A Wild Liqueur to Make at Home
Mirto, a syrupy, herbal liqueur from Sardinia made with myrtle berries, is worth trying. First step: find a landscape gardener or nearby hedge.

Elise Bauer
I'd never even heard of mirto until I read Efisio Harris's Sweet Myrtle and Bitter Honey, which, to my mind, is the best English-language cookbook covering Sardinia—home to one of my favorite cuisines of Italy. Mirto is a heavy, sweet, herbal liqueur drunk all over Sardinia, at all occasions, much the way ouzo or raki is served in Greece.
With this description, I knew I had to have it. And I finally got my chance at the James Beard Awards this past spring when I saw it on the menu at Craft, Tom Colicchio's flagship restaurant. When I took a sip, the liqueur tasted like a combination of gin and Fernet-Branca, another Italian digestif: resinous, herbal, a little syrupy but very warming, very happy.
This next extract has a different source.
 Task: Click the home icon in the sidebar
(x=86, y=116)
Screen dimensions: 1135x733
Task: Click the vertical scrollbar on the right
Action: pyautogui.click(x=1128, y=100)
So I did a little research. What's in mirto? Apparently, not much beyond myrtle berries and either honey or syrup. Huh. I could do that, I thought. It wouldn't be too different from my elderberry liqueur, only with myrtle berries. But how would I find this mystical plant?
Holly A. Heyser
Myrtle is not the crape myrtle you may be thinking of. Myrtus communis is "true" myrtle, and it is native to the Mediterranean. Mirto is made from its berries, and there is another drink called mirto bianco made from the flowers. Several years ago I tried to find myrtle—lots of Mediterranean recipes use myrtle's aromatic leaves and twigs to flavor grilled meats—but had failed.
Apparently I didn't look hard enough. No one at the nurseries I'd visited knew anything about a "myrtle bush" other than the crape myrtle. But when I thought to ask for "Myrtus communis," they all said, "Oh yeah, we got that. It's used for hedges." Score! So I bought a bush. But by then the rains had stopped for the summer and, although I tried, my little myrtle bush died. Wah.
Then, one day, while I was at my friend Elise's parent's house, I noticed something. Something huge. "Holy shit! That's a gigantic fucking myrtle bush!" Sorry for the language, but the myrtle bush alongside their house was 12 feet tall and easily 18 feet wide. And covered with blossoms. This bush wouldn't die, and as I watched the blossoms turn into green berries, and the green berries turn into purple-black berries, I grew anxious.
Holly A. Heyser
Last week I couldn't wait any longer. I shanghaied Elise and her dad into picking myrtle berries, and soon I had several quarts—enough to make a batch for her, for me, and for my friend Scott at Sausage Debauchery; he said he'd kill me if I didn't make some for him, and Scott's a gigantic New York City cop, so I do what he says....
All I'm doing is filling quart mason jars two-thirds full with myrtle berries, then pouring over 100 proof vodka—I like 100 proof because a) I am a well-known boozehound, and b) you get better extraction of an herb's flavors with the higher alcohol content. Why not use grain alcohol? I suppose I could, but I'd like to drink this stuff eventually without going blind.
I'll let my mirto steep until Christmas, then strain it and sweeten it with honey. It should make a wonderful after-dinner drink on those cold winter nights.